Задание>
Замените «дежурный генерал» на «начальник штаба» и перепишите отрывок о злоупотреблениях в госпиталях от слов «Из 11 миллионов, потраченных» до слов «России зависит все.».

Фрагмент документа>
________

Из 11 миллионов, потраченных на наши госпитали, по крайней мере 10 миллионов было украдено.
Пожалуй, скажут, что такой строгой честности человек, как гр. Каменский, а также и его дежурный генерал Сабанеев, не уступавший в этом качестве своему начальнику, могли бы не допускать всех этих злоупотреблений, но это было невозможно, ибо после целого ряда сражений и забот люди делаются как-то связанными друг с другом взаимными интересами, и в эти периоды нельзя подчеркивать какие-либо недостатки и указывать виновных.
А подрядчики госпиталей обладали еще искусством пользоваться расположением начальников канцелярий, от которых, как я уже говорил, в России зависит все.
Я должен был возобновить контракты, но главный подрядчик, капитан Шостак, всегда находил какой-либо предлог, чтобы отдалить заключение контрактов. Генерал Сабанеев сделал все возможное, чтобы понизить цены, но мне удалось достигнуть сбережений еще на 500 тысяч рублей. Когда же я узнал о назначении Кутузова главнокомандующим, то я тотчас же отменил свое распоряжение об утверждении цен; за то Шостак, наверное, вручил бы мне эти полмиллиона, если бы только я их потребовал.

________

Записанные данные>
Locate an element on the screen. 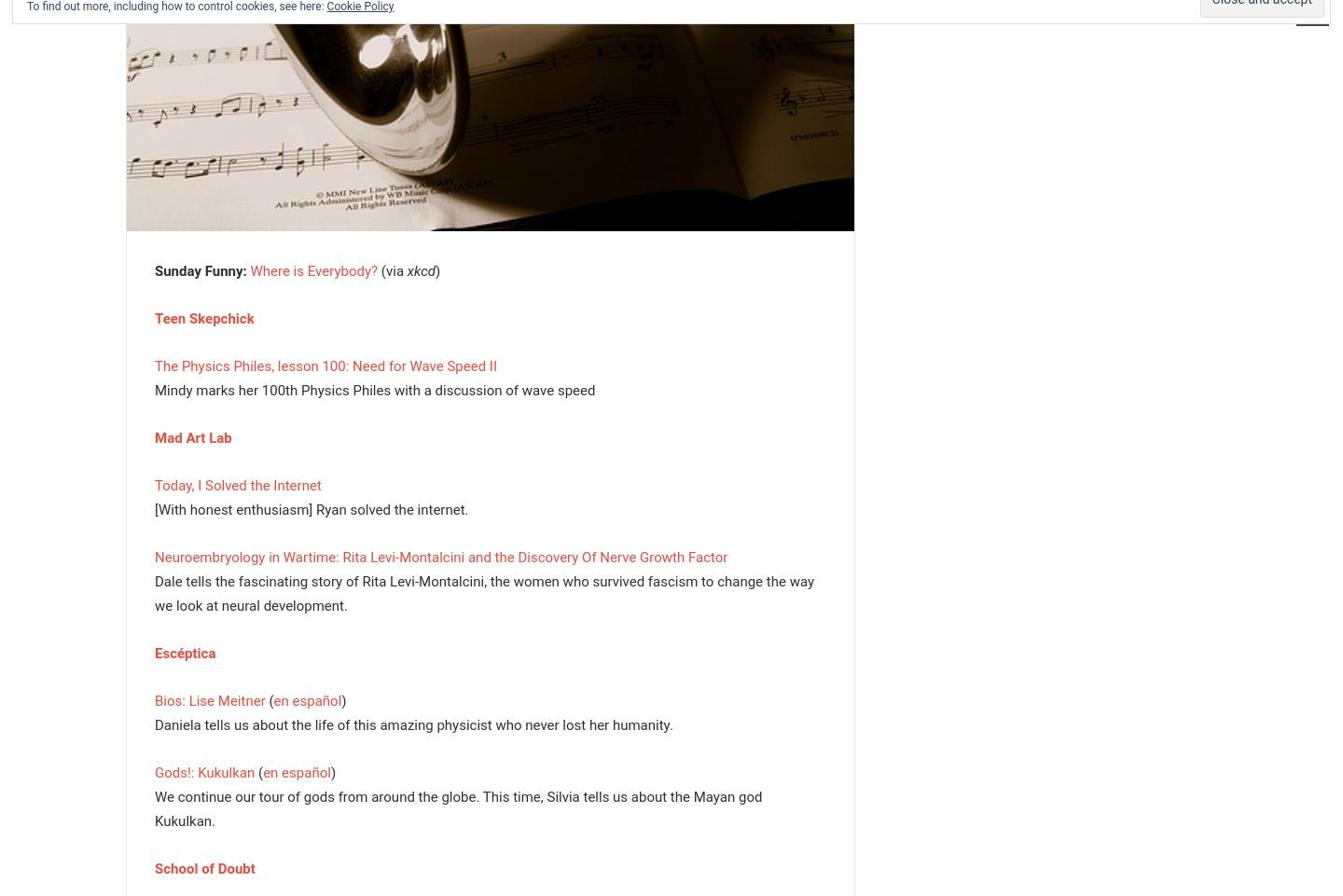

________

Ответ>
Из 11 миллионов, потраченных на наши госпитали, по крайней мере 10 миллионов было украдено.
Пожалуй, скажут, что такой строгой честности человек, как гр. Каменский, а также и его начальник штаба Сабанеев, не уступавший в этом качестве своему начальнику, могли бы не допускать всех этих злоупотреблений, но это было невозможно, ибо после целого ряда сражений и забот люди делаются как-то связанными друг с другом взаимными интересами, и в эти периоды нельзя подчеркивать какие-либо недостатки и указывать виновных.
А подрядчики госпиталей обладали еще искусством пользоваться расположением начальников канцелярий, от которых, как я уже говорил, в России зависит все.